I was an admin (wiz) on various MUDs and MUSHs many, many years ago, and of course an avid user. The mix of programming, creativity, and camaraderie was sometimes very special. Maybe my recollections are clouded by nostalgia, but it sometimes felt like a hacker fantasy, coding, role-playing, and working together for good (fun). I wish I could recapture that feeling, I wish there were time for it, and I wish there were some way it would do good in real life.
I can't contribute anything directly about this bot, but I'm glad to see MUDs are still being studied. I feel like I never saw the full potential of what they could do for society. Some of the social interactions were much more rewarding than anything I have experienced on so-called "social" media.
Agreed! I am quite nostalgic about my time in MUDs and MUCKs. I recently came across a dot-matrix realtime-printout of some shenanigans (complete with type-over when I hit backspace). Brought a smile to my face.
The realtime, collaborative, communal, asynchronous improvisation that could occur was so, so satisfying.
> The mix of programming, creativity, and camaraderie was sometimes very special. Maybe my recollections are clouded by nostalgia, but it sometimes felt like a hacker fantasy, coding, role-playing, and working together for good (fun).

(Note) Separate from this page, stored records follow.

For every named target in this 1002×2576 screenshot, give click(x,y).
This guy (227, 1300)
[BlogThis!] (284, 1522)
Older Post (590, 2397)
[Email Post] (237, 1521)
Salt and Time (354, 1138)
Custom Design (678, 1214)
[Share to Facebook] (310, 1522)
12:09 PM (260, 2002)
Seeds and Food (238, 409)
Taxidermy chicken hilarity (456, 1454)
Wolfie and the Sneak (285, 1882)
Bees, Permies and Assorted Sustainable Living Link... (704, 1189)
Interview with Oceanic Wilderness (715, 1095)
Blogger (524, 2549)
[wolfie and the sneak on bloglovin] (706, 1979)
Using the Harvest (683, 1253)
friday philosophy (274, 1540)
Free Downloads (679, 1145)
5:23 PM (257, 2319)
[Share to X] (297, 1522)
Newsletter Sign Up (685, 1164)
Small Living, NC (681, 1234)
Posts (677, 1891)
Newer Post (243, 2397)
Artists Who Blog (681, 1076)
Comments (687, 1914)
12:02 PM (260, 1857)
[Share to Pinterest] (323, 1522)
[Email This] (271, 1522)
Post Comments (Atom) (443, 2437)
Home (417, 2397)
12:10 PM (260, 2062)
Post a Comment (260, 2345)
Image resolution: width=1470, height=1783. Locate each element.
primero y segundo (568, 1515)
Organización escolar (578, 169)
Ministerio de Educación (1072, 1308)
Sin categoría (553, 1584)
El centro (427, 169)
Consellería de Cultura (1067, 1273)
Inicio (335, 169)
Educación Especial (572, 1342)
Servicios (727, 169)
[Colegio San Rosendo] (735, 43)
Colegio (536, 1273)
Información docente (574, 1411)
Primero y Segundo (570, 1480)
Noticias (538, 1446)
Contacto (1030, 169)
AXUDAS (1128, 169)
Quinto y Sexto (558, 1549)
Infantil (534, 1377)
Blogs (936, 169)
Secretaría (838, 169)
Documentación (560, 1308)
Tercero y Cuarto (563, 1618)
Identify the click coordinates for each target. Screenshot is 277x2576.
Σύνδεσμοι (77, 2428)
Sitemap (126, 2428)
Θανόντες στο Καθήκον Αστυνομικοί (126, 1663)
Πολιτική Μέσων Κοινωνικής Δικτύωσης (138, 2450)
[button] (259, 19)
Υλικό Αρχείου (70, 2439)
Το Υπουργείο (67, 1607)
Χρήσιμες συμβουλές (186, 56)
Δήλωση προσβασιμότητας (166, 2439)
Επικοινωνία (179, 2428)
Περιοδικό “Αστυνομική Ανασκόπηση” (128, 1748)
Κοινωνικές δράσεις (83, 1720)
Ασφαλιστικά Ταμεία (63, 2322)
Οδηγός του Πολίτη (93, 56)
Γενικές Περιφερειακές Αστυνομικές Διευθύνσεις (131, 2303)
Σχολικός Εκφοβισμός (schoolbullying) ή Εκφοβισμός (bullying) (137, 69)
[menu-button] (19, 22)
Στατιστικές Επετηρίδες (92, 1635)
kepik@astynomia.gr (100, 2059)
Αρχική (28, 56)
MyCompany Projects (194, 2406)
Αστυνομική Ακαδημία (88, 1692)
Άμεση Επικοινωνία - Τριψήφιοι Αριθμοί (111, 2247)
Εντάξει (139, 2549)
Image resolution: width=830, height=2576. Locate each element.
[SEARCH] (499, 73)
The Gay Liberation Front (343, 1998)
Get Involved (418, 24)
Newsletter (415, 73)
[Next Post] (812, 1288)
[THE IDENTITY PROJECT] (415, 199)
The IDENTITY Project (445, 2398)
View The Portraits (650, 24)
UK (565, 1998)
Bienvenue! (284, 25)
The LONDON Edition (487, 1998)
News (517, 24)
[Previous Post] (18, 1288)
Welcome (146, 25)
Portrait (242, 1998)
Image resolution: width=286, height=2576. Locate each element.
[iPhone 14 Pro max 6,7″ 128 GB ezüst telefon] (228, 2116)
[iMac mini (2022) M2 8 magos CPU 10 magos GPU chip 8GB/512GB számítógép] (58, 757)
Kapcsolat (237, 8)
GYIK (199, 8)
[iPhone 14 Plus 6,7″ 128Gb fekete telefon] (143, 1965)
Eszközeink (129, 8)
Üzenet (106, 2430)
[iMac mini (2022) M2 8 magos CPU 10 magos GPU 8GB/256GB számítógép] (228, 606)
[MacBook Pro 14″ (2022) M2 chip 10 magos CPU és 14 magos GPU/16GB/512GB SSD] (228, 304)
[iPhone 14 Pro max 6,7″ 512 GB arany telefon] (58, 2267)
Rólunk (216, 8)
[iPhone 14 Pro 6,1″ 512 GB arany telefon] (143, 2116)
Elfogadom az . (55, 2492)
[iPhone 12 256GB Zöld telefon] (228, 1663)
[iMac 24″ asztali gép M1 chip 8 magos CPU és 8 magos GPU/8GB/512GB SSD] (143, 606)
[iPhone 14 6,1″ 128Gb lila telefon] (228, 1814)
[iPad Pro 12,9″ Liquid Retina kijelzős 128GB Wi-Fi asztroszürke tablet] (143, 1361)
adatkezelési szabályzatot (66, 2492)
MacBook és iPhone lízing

I agree! I got into MUDs when I was 13-14 and they introduced me to good programming practices early on with things like CVS, checking patches in a group, and running dev environments for testing with various playtest groups.
The dev cycle was great too, with to-do lists based on long-term goals and player input, with coders/admins breaking up tasks for planning to get things done.
It's really hard to overstate how important that was in instilling good practices and a feel of "this is how things should be" in me as a kid, and it's definitely carried over to my professional life now, some 20 years later. I even wrote about it in my college entrance essays (something my mother mocked me for), but it was such a good experience that I don't regret it at all.
I actually found a split-off branch of a MUD I used to frequent/code for and after logging in and asking about people I remembered for a while, someone started a global in-MUD game -- one that /I'D/ made over a decade ago. That was an incredibly gratifying experience, knowing that some of my oldest, most amateur code was still out there and people were still getting some fun out of it. :)
Edit: If anyone out there was on some Wheel of Time MUDs, I was on The Weave/The True Source and As The Wheel Weaves.
If it were marketed correctly ("literary gaming" or something), I could see a modern variation of a MUD gaining some traction if it were browser based and styled up in way that's a little more accessible, with some other modern conveniences.
Kind of like how Discord and Slack are just a coat of contemporary Web-isms on top of the same old idea as IRC.
I feel the same way - I have a lot of great memories associated with those times, and some fantastic life and development skills picked up because of it (I wrote my first virtual memory subsystem for a mud to work around me not having enough ram to load the world). I feel very nostalgic about text based adventures, and really feel like a lot of gameplay is really missing the imagination and experiences that were able to be captured by such a "primitive" interface.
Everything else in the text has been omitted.